Polysilicon prices continued to stabilize this week, where mono-Si compound feedings and mono-Si dense materials were respectively concluded at a mainstream price of RMB 308/kg and RMB 305/kg. Most polysilicon orders for October have now been signed. Despite apparent increase in overall supply for the polysilicon market and aggressiveness in stocking from the downstream sector, there remains no inventory of polysilicon, which explains the persistently robust prices. Related departments have recently met up with businesses and attempted to interfere with the prices of the polysilicon market. Polysilicon prices may be somewhat adjusted at the end of the month when market participants negotiate for November orders. Polysilicon prices are expected to remain at a high level throughout October.
________
■ Try it
Rewrite the polysilicon price report, everything from "Polysilicon prices continued" down to "level throughout October.", changing "RMB" to "CNY" each time it occurs. The items after this point are separate material, unrelated to the report.

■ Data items
________
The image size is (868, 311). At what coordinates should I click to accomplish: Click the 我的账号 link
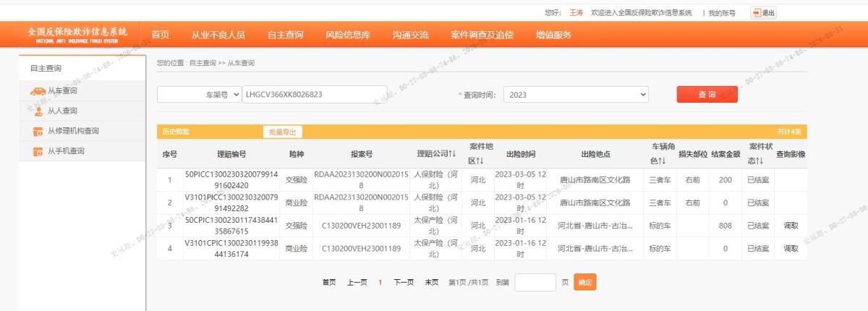[x=722, y=13]
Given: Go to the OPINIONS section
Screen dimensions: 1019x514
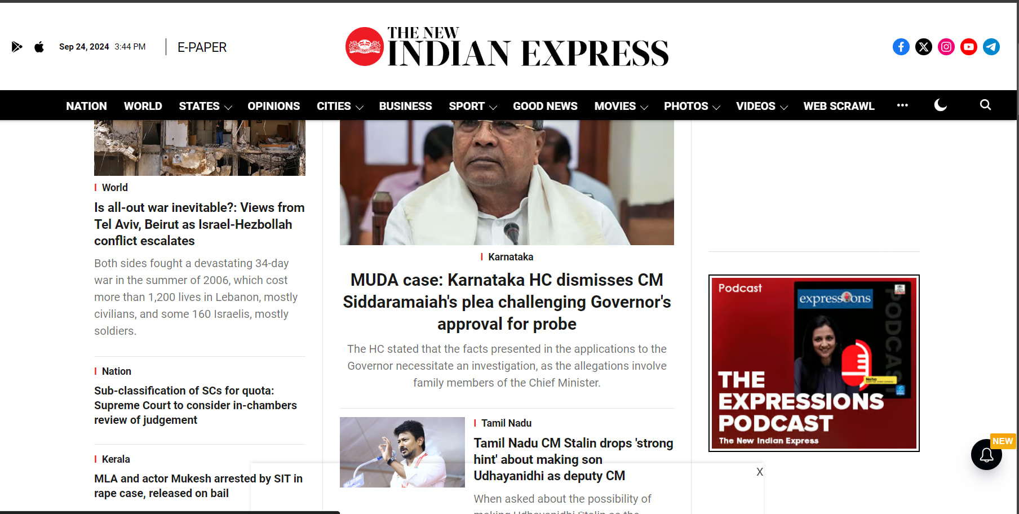Looking at the screenshot, I should (x=273, y=106).
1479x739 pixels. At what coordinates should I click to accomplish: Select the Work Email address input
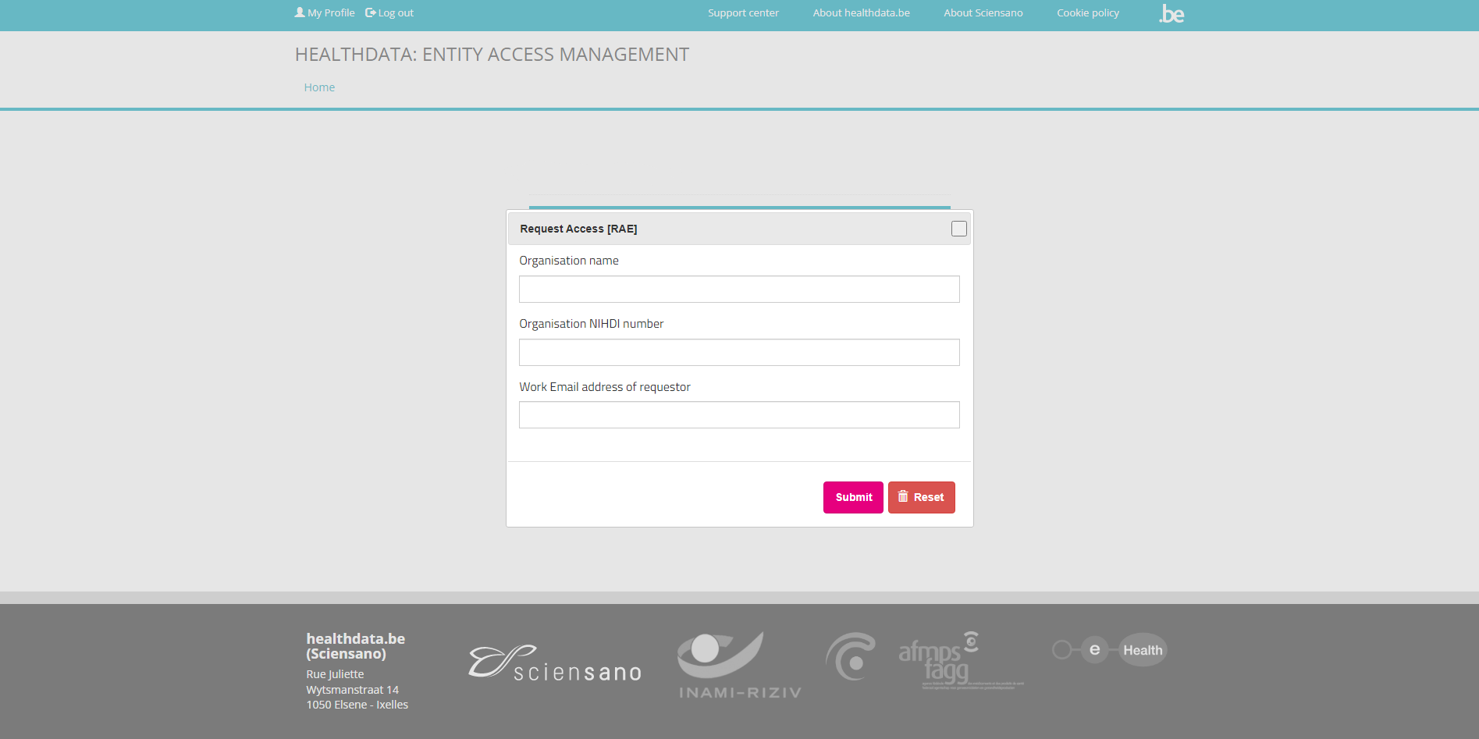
________
■ Response to the task
Polysilicon prices continued to stabilize this week, where mono-Si compound feedings and mono-Si dense materials were respectively concluded at a mainstream price of CNY 308/kg and CNY 305/kg. Most polysilicon orders for October have now been signed. Despite apparent increase in overall supply for the polysilicon market and aggressiveness in stocking from the downstream sector, there remains no inventory of polysilicon, which explains the persistently robust prices. Related departments have recently met up with businesses and attempted to interfere with the prices of the polysilicon market. Polysilicon prices may be somewhat adjusted at the end of the month when market participants negotiate for November orders. Polysilicon prices are expected to remain at a high level throughout October.